I am in central NC. All I can tell you is that the highest priced animal I saw over 500 pounds was a bull that went for 1.25. Some of the calves went for as high as 1.78 but averaged in the 1.25 range. I can only report what I saw because that was my first time at the sale. I saw some horribly skinny cows that sold for .42. They looked so bad that I would have been scared they would have died as soon as you fed them.


----------



## topside1 (Sep 23, 2005)

Keep shopping, all I raise is dairy steers, pretty tasty too..


----------



## myersfarm (Dec 24, 2004)

those prices were afected by something....they did not like the cows...only one cattle buyer there...a better sale last week or next week..way low


----------



## MO_cows (Aug 14, 2010)

Not just the prices were low but those weights were low, too. I would have expected the mature cow to be at least 1000, especially since she was open and dry, she should have been fleshy.


----------



## Allen W (Aug 2, 2008)

They were simply light weight killing cows.


----------



## FEF (Jan 30, 2007)

nchobbyfarm said:


> Just got back from 4.5 hours at the sale. I decided not to bid and just watch. I will begin my herd later. My friends cows went off as follows:
> 
> The oldest 926 pounds at .61/pound for $564.86
> The two middle cows were 844 at .55 for $464.20 and 808 at .50 for $404.00
> ...


I'm just flabergasted that open cows of that age didn't even weigh 1,000 lbs. But management is as important as genetics sometimes. Why did he sell them? I think eventually you'll be glad you didn't buy them.

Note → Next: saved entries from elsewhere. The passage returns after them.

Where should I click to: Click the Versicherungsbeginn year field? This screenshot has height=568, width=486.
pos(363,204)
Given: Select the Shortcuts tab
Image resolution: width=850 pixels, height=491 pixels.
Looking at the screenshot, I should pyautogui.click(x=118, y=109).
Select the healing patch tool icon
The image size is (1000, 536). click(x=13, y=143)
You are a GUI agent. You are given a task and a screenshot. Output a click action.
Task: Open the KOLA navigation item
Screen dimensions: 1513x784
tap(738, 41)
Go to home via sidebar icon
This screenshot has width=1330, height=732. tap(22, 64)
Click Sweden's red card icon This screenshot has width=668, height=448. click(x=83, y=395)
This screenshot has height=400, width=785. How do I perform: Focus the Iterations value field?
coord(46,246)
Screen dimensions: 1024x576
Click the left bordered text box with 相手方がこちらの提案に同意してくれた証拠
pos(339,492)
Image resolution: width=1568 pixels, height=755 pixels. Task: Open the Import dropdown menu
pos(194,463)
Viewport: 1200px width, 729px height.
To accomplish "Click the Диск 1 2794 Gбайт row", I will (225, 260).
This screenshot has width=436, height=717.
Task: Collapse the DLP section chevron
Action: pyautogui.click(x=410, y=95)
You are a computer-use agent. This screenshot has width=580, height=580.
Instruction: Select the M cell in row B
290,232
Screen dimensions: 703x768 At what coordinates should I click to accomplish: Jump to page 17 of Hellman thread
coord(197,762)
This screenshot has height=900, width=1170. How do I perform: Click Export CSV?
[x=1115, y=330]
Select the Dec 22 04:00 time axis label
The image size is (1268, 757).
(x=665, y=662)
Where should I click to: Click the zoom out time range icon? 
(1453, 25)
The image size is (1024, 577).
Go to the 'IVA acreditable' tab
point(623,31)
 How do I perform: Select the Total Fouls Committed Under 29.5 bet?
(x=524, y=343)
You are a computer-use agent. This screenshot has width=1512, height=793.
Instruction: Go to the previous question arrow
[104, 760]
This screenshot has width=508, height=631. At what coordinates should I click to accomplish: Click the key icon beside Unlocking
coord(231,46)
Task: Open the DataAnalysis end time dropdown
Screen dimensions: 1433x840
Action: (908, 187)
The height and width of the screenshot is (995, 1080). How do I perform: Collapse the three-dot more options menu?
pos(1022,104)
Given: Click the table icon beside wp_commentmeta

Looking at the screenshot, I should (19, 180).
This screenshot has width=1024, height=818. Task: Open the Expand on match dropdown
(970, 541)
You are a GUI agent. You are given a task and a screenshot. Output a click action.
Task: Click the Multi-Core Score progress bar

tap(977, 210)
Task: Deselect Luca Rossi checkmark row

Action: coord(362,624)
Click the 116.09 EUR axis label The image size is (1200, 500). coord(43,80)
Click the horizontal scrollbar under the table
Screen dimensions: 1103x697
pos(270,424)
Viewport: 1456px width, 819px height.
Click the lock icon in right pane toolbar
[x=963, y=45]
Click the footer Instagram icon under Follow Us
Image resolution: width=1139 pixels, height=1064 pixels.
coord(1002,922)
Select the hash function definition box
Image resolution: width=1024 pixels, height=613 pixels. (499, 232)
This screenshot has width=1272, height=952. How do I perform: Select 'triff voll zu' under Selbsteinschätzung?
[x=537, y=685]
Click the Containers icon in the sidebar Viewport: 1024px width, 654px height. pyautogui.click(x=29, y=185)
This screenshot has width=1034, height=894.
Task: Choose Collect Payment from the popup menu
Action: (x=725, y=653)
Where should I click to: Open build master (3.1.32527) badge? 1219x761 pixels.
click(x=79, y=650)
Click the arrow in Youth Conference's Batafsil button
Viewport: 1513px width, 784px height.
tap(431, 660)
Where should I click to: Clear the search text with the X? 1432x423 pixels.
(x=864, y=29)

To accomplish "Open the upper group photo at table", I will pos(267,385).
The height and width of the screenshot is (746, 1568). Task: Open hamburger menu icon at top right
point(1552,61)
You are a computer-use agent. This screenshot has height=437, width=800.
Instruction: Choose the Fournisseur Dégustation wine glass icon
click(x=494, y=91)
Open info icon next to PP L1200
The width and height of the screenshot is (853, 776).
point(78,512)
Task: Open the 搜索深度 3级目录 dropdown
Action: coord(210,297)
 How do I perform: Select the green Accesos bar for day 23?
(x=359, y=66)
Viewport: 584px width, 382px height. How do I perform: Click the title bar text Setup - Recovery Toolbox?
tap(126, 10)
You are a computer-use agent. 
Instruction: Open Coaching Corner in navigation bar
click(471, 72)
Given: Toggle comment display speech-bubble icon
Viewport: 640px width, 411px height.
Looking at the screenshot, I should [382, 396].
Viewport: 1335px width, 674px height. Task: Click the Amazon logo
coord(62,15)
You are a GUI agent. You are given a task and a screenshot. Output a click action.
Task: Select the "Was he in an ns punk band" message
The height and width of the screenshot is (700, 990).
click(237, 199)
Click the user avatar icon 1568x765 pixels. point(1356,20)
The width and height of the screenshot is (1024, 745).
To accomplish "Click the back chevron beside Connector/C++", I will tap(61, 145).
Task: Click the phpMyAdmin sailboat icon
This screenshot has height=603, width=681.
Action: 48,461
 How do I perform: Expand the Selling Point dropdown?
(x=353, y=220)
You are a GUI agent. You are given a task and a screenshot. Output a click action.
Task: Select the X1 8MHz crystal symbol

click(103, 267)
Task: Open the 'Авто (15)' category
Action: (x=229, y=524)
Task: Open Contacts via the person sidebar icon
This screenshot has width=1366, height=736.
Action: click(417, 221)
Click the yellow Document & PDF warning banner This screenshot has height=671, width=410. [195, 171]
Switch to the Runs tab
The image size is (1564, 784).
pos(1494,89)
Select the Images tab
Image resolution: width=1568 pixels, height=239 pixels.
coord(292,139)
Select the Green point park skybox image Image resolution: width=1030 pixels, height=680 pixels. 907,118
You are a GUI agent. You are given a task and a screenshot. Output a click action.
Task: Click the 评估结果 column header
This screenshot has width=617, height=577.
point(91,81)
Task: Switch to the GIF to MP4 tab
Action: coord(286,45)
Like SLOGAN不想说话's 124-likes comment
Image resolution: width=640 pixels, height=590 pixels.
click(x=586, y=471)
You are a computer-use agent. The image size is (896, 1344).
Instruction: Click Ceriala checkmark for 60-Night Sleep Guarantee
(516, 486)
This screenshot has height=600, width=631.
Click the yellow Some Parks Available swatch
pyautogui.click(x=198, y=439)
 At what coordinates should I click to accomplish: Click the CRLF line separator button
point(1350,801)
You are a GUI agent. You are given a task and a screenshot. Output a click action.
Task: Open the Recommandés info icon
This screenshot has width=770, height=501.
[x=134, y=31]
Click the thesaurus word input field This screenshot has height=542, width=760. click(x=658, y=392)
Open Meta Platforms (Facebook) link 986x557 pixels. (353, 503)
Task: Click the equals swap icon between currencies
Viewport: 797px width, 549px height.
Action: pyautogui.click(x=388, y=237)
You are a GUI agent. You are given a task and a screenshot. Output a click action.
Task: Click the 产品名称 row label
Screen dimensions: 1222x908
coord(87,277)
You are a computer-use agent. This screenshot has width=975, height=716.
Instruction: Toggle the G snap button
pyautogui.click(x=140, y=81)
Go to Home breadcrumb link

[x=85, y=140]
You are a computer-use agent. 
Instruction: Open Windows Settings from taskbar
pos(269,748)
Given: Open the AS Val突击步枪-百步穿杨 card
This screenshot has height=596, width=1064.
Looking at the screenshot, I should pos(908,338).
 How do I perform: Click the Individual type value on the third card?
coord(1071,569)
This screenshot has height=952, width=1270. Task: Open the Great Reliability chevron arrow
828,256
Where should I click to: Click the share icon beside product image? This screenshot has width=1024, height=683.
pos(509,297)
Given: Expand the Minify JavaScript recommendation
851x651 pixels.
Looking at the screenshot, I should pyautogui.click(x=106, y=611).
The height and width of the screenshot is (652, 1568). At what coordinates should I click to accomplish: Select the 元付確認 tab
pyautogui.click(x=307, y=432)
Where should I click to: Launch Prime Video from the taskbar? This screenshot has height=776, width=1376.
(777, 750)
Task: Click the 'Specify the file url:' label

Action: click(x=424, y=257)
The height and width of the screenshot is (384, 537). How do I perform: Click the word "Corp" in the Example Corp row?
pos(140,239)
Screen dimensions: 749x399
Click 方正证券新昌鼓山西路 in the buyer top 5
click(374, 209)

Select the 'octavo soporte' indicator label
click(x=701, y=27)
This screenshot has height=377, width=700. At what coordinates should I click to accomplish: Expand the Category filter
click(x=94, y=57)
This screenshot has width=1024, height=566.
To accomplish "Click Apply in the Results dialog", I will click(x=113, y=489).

For reference, we weaned a lot of 700+ lb bull calves in our registered Angus herd. Not all of them, but it wasn't that unusual. Heifers were lighter, but would certainly weigh 1000 at 18 months old (and they'd be bred, too). Our mature cows were 1200-1400 lbs and lived on grass in the summer, hay and cubes in the winter. We AI-ed them to big Angus bulls because every bull customer who walked on this place bought the biggest bull out there.


----------



## Mare Owner (Feb 20, 2008)

nchobbyfarm said:


> Just got back from 4.5 hours at the sale. I decided not to bid and just watch. I will begin my herd later.


I just want to say, this is the best way to start, kudos to you! Go to more auctions, just to see cattle, get a feel for what sells in your area, what "good" looks like. Go a few times and you will see who buys what, make a friend or two, ask a bunch of questions. This is the best way to learn.

You don't have to buy your cattle at the local sale barn, but it sure can help educate you about a lot of things.


----------